_JOB_:
Resume the biography of Joan As Police Woman after its final sentence, adding a few sentences in the same style.

=== PASSAGE PROVIDED ===

Born in Maine, and raised with her brother in Connecticut by adoptive parents, Joan began studying violin in elementary school.

She went on to study classical violin at university, and was drawn to new compositions written for smaller ensembles. She started pushing the boundaries on her violin, and with a head full of wild dark hair with a white streak up the middle, she performed regularly with local punk bands.

In 1994, she landed in Brooklyn, NYC, and began working as a session musician, playing her violin across every genre from Haitian to pop and r&b. She became a member of Anohni’s ensemble (formerly Antony and the Johnsons) and recorded, I Am A Bird Now. In 2002, Joan As Police Woman was born, named in homage to the 1970s television cop show starring Angie Dickinson. She began touring with Rufus Wainwright for his Want One and Want Two albums, playing in his band and as his opening act. For her EP, Joan As Police Woman played as a simple duo, with Ben Perowsky on drums, and eventually added Rainy Orteca on bass.

Her first record, Real Life, earned the band “Best Rock and Pop Album,” at the Independent Music Awards. Her second album,To Survive, was chosen in 2008, as one of Q Magazine’s, “Albums of the Year.”

Joan has spoken often of how vital music and music-making is to her life. “I can comfortably say that music has saved my life. I am a devotee. It’s not something I can even choose or not choose, it’s just what it is.”

=== SUPPLIED DATA ===

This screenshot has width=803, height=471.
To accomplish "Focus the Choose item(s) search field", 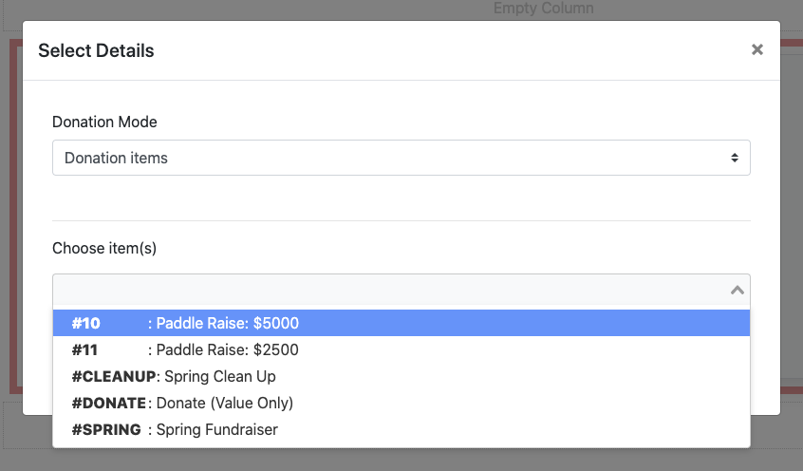I will click(x=389, y=290).

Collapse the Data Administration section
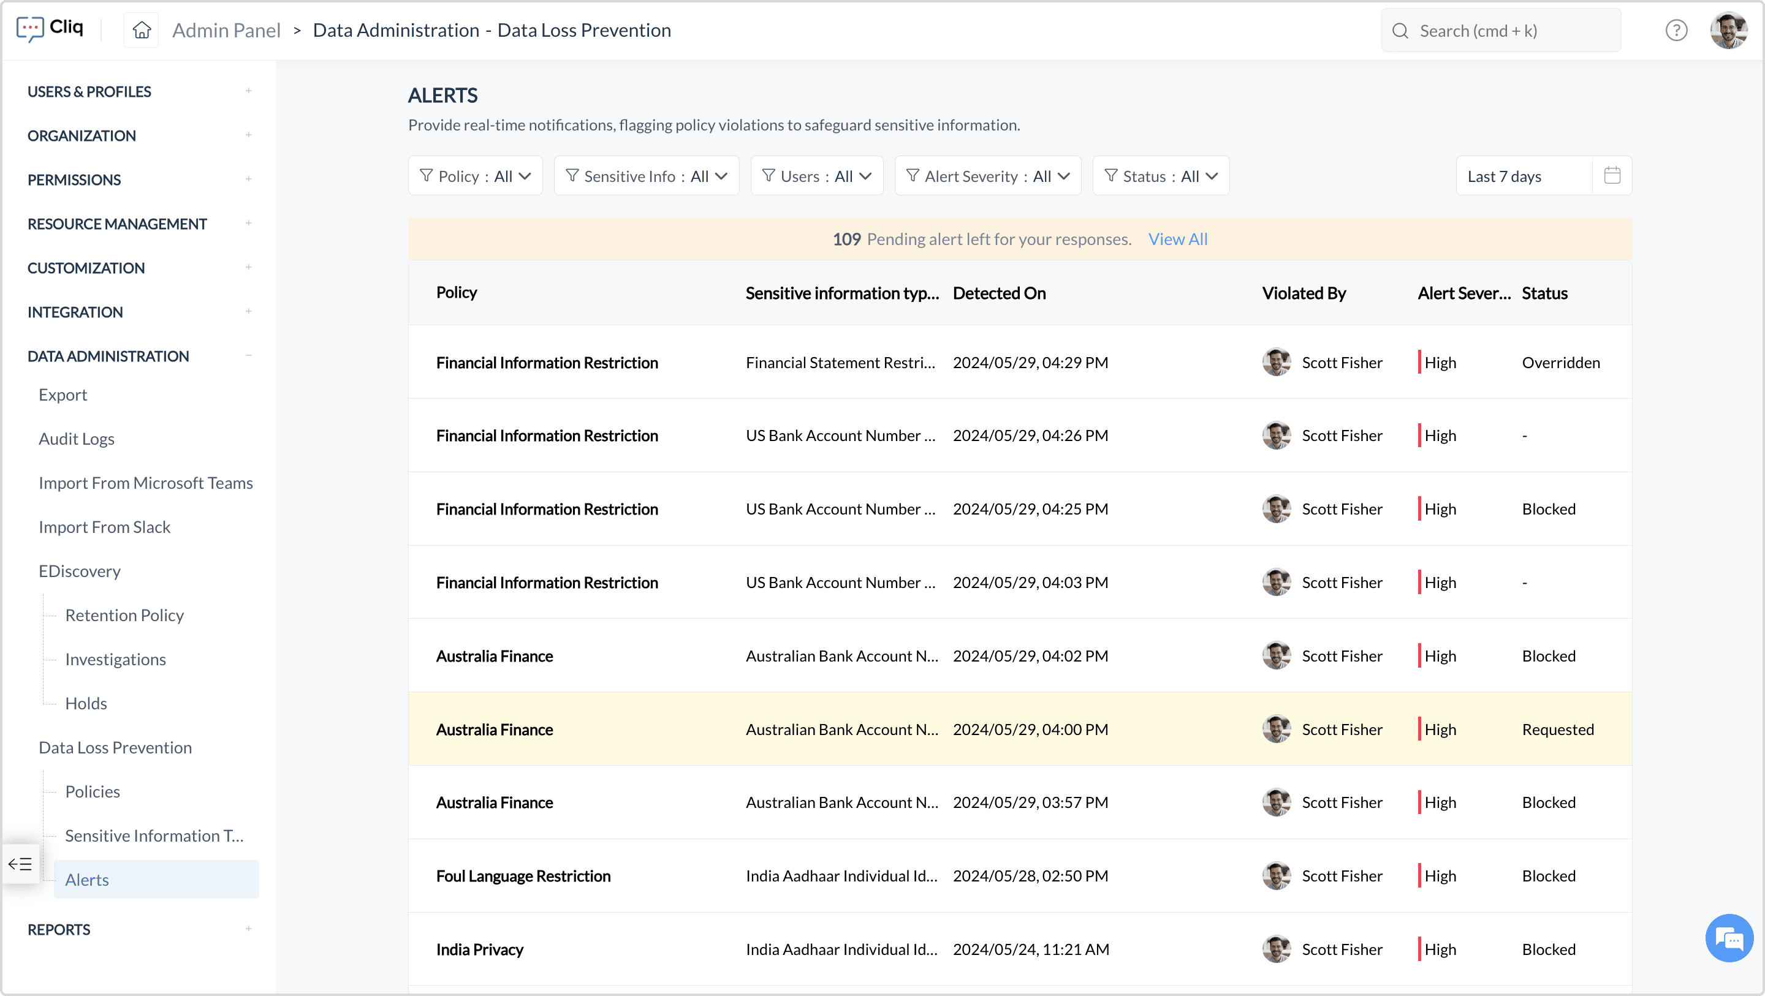248,356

===

_ANSWER TO THE EXERCISE_:
Alongside consistent touring and album making, she says yes to almost every project or collaboration she is offered, noting, “I just want to be making music all the time.” This has led to a large and diverse list of co-collaborators: Tony Allen, Damon Albarn, Lou Reed, Beck, Afel Bocoum, Meshell Ndegeocello, Toshi Reagon, David Sylvian, Benjamin Lazar Davis, Sparklehorse, Laurie Anderson, Sufjan Stevens, John Cale, Aldous Harding, Woodkid, Justin Vivian Bond, RZA, Norah Jones, Lau, Doveman, Rufus Wainwright and Daniel Johnston.

Recently, Joan had the pleasure of subbing for Guy Garvey, of the band Elbow, on his BBC 6Music show, Guy Garvey’s Finest Hour. In 2017, she and pianist, Thomas Bartlett (Doveman), co-wrote the film score for Permission, directed by Brian Crano. In early 2019, Joan took a look back at her first fifteen years of music, and gathered together songs for a triple-disc compilation album, Joanthology, which also became an extensive and hugely acclaimed solo world tour.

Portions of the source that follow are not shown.